### The problem
Show all lines below holding the string "will".
:: Data for this exercise
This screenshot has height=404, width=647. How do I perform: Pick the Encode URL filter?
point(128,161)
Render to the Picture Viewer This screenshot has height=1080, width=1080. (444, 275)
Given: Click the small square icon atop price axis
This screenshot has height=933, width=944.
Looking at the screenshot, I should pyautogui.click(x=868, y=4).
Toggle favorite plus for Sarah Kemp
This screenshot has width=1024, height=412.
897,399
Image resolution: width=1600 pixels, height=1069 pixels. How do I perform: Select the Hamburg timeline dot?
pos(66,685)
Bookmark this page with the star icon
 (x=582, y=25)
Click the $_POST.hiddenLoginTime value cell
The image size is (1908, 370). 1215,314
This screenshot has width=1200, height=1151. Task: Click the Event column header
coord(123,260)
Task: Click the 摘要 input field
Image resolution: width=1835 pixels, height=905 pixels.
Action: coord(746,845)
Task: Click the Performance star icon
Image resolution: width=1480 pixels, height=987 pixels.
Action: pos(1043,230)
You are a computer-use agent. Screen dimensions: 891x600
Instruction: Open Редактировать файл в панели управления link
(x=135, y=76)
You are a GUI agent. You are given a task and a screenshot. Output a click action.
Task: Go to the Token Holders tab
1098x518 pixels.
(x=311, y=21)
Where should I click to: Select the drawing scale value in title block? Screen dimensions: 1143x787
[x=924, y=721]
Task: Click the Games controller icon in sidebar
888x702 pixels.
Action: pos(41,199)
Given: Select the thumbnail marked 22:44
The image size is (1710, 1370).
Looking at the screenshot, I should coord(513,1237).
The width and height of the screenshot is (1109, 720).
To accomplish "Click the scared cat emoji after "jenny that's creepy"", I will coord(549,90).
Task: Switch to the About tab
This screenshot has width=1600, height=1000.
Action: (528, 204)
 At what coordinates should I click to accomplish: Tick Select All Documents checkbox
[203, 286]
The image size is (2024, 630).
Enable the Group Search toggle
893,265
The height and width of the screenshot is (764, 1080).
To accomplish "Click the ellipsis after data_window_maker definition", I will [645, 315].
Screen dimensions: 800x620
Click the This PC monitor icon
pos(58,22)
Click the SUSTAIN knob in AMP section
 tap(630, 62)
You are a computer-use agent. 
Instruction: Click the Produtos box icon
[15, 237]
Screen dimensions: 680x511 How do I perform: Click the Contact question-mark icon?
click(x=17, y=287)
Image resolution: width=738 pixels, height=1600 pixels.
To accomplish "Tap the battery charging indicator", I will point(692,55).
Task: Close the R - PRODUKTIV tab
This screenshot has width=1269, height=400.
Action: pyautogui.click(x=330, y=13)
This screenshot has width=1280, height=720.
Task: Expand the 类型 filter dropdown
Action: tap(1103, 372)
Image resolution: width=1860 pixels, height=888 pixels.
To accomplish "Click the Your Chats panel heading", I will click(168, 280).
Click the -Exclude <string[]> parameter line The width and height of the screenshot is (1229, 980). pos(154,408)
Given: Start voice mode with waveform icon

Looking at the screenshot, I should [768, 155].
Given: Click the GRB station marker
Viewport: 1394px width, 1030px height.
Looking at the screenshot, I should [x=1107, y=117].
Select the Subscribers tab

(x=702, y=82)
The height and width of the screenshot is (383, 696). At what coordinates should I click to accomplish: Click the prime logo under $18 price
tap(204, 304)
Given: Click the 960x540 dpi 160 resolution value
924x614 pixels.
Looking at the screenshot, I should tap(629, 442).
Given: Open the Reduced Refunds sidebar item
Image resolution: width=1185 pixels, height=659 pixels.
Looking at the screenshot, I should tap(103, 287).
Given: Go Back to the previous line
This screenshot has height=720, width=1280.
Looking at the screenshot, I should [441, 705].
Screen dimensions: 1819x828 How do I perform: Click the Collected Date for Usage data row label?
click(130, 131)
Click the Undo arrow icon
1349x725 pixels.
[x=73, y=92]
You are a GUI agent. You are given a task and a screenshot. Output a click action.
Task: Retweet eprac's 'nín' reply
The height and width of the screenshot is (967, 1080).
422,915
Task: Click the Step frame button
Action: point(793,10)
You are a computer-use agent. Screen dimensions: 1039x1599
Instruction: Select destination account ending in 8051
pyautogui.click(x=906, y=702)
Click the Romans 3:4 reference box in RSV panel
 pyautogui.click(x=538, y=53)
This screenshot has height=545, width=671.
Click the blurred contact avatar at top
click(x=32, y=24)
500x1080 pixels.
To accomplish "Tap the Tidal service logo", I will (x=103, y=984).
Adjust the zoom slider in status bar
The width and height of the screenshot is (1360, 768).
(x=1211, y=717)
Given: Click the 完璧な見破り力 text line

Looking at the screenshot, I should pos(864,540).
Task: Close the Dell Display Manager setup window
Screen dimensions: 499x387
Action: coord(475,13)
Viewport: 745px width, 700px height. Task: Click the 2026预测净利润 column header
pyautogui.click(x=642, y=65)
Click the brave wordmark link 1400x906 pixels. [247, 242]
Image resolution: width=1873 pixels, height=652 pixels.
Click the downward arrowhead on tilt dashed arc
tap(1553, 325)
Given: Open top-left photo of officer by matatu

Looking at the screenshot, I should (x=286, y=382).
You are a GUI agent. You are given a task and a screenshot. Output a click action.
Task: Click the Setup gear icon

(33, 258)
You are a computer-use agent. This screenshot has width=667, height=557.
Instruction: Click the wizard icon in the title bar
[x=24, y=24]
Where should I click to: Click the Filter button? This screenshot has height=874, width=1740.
::::
### Your response
To accomplish "Click the scared cat emoji after "jenny that's creepy"", I will coord(549,90).
To accomplish "Click the ellipsis after data_window_maker definition", I will [645, 315].
To accomplish "Tap the battery charging indicator", I will point(692,55).
To accomplish "Click the Your Chats panel heading", I will click(168, 280).
To accomplish "Tap the Tidal service logo", I will (x=103, y=984).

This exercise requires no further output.